## Start Listed records
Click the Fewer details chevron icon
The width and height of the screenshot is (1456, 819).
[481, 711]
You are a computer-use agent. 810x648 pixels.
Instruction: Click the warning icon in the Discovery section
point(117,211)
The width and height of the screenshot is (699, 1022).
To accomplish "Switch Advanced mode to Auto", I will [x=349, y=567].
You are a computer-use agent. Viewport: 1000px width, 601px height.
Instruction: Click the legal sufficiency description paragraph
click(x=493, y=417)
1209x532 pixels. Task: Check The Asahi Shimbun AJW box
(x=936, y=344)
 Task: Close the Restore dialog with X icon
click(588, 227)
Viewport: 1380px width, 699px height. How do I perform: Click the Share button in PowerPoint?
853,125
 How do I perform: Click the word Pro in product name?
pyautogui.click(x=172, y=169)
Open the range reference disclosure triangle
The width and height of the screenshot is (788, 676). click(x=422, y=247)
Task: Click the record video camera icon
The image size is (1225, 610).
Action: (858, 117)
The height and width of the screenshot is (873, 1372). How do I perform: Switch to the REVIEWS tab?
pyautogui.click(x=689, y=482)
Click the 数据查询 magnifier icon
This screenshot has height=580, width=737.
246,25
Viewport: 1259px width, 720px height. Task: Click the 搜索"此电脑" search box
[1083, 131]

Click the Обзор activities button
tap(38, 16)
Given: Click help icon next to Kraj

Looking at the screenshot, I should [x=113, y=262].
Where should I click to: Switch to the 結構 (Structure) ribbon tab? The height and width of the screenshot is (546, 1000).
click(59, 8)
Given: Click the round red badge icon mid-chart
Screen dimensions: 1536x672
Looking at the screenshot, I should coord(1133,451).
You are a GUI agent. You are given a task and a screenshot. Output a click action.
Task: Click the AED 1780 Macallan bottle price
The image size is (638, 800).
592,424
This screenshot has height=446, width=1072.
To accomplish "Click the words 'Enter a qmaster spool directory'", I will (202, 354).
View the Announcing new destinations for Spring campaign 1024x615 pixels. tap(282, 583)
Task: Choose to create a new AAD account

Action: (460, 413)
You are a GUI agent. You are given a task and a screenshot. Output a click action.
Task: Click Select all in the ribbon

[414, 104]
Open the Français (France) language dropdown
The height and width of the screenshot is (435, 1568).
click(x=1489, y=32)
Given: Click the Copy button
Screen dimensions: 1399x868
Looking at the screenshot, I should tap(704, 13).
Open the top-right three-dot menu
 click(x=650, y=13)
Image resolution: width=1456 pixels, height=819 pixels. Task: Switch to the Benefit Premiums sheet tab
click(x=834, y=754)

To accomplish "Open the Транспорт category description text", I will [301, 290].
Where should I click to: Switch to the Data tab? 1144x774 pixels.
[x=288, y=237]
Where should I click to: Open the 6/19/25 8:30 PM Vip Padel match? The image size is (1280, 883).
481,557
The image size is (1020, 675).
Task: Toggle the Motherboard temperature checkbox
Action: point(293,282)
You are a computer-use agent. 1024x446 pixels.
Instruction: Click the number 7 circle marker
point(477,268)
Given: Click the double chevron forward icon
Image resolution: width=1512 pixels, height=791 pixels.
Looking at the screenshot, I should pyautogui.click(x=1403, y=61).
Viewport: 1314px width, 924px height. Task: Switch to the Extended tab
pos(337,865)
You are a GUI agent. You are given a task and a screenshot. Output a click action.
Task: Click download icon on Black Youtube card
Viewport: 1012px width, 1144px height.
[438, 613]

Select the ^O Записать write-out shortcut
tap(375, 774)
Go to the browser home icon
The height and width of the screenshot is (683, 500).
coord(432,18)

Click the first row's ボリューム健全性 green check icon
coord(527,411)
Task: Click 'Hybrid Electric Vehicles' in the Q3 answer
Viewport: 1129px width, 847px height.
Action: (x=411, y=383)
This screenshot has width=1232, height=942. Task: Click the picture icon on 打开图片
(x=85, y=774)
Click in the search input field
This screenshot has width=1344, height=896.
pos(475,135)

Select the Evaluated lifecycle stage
## End Listed records
Rewrite the material above, changing every occurrence of "computer-use agent" to "desktop automation agent" and leaving everything else unchanged.

Click the Fewer details chevron icon
The width and height of the screenshot is (1456, 819).
[481, 711]
You are a desktop automation agent. 810x648 pixels.
Instruction: Click the warning icon in the Discovery section
point(117,211)
The width and height of the screenshot is (699, 1022).
To accomplish "Switch Advanced mode to Auto", I will [x=349, y=567].
You are a desktop automation agent. Viewport: 1000px width, 601px height.
Instruction: Click the legal sufficiency description paragraph
click(x=493, y=417)
1209x532 pixels. Task: Check The Asahi Shimbun AJW box
(x=936, y=344)
 Task: Close the Restore dialog with X icon
click(588, 227)
Viewport: 1380px width, 699px height. How do I perform: Click the Share button in PowerPoint?
853,125
 How do I perform: Click the word Pro in product name?
pyautogui.click(x=172, y=169)
Open the range reference disclosure triangle
The width and height of the screenshot is (788, 676). click(x=422, y=247)
Task: Click the record video camera icon
The image size is (1225, 610).
Action: (858, 117)
The height and width of the screenshot is (873, 1372). How do I perform: Switch to the REVIEWS tab?
pyautogui.click(x=689, y=482)
Click the 数据查询 magnifier icon
This screenshot has height=580, width=737.
246,25
Viewport: 1259px width, 720px height. Task: Click the 搜索"此电脑" search box
[1083, 131]

Click the Обзор activities button
tap(38, 16)
Given: Click help icon next to Kraj

Looking at the screenshot, I should [x=113, y=262].
Where should I click to: Switch to the 結構 (Structure) ribbon tab? The height and width of the screenshot is (546, 1000).
click(59, 8)
Given: Click the round red badge icon mid-chart
Screen dimensions: 1536x672
Looking at the screenshot, I should coord(1133,451).
You are a GUI agent. You are given a task and a screenshot. Output a click action.
Task: Click the AED 1780 Macallan bottle price
The image size is (638, 800).
592,424
This screenshot has height=446, width=1072.
To accomplish "Click the words 'Enter a qmaster spool directory'", I will (202, 354).
View the Announcing new destinations for Spring campaign 1024x615 pixels. tap(282, 583)
Task: Choose to create a new AAD account

Action: (460, 413)
You are a GUI agent. You are given a task and a screenshot. Output a click action.
Task: Click Select all in the ribbon

[414, 104]
Open the Français (France) language dropdown
The height and width of the screenshot is (435, 1568).
click(x=1489, y=32)
Given: Click the Copy button
Screen dimensions: 1399x868
Looking at the screenshot, I should tap(704, 13).
Open the top-right three-dot menu
 click(x=650, y=13)
Image resolution: width=1456 pixels, height=819 pixels. Task: Switch to the Benefit Premiums sheet tab
click(x=834, y=754)

To accomplish "Open the Транспорт category description text", I will [301, 290].
Where should I click to: Switch to the Data tab? 1144x774 pixels.
[x=288, y=237]
Where should I click to: Open the 6/19/25 8:30 PM Vip Padel match? The image size is (1280, 883).
481,557
The image size is (1020, 675).
Task: Toggle the Motherboard temperature checkbox
Action: point(293,282)
You are a desktop automation agent. 1024x446 pixels.
Instruction: Click the number 7 circle marker
point(477,268)
Given: Click the double chevron forward icon
Image resolution: width=1512 pixels, height=791 pixels.
Looking at the screenshot, I should pyautogui.click(x=1403, y=61).
Viewport: 1314px width, 924px height. Task: Switch to the Extended tab
pos(337,865)
You are a GUI agent. You are given a task and a screenshot. Output a click action.
Task: Click download icon on Black Youtube card
Viewport: 1012px width, 1144px height.
[438, 613]

Select the ^O Записать write-out shortcut
tap(375, 774)
Go to the browser home icon
The height and width of the screenshot is (683, 500).
coord(432,18)

Click the first row's ボリューム健全性 green check icon
coord(527,411)
Task: Click 'Hybrid Electric Vehicles' in the Q3 answer
Viewport: 1129px width, 847px height.
Action: (x=411, y=383)
This screenshot has width=1232, height=942. Task: Click the picture icon on 打开图片
(x=85, y=774)
Click in the search input field
This screenshot has width=1344, height=896.
pos(475,135)

Select the Evaluated lifecycle stage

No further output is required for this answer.